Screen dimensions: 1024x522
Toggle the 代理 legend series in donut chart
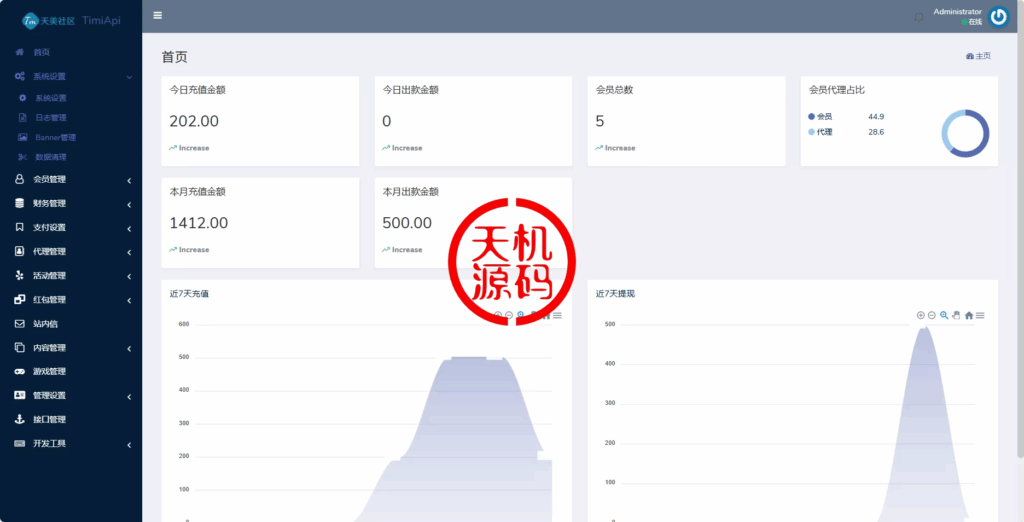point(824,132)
--
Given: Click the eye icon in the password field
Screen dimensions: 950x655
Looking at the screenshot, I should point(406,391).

Goal: Copy the stretch from the line containing "Given: Click the" through the line containing "Looking at the", with both of those lines included.

Output for this exercise:
Given: Click the eye icon in the password field
Screen dimensions: 950x655
Looking at the screenshot, I should point(406,391).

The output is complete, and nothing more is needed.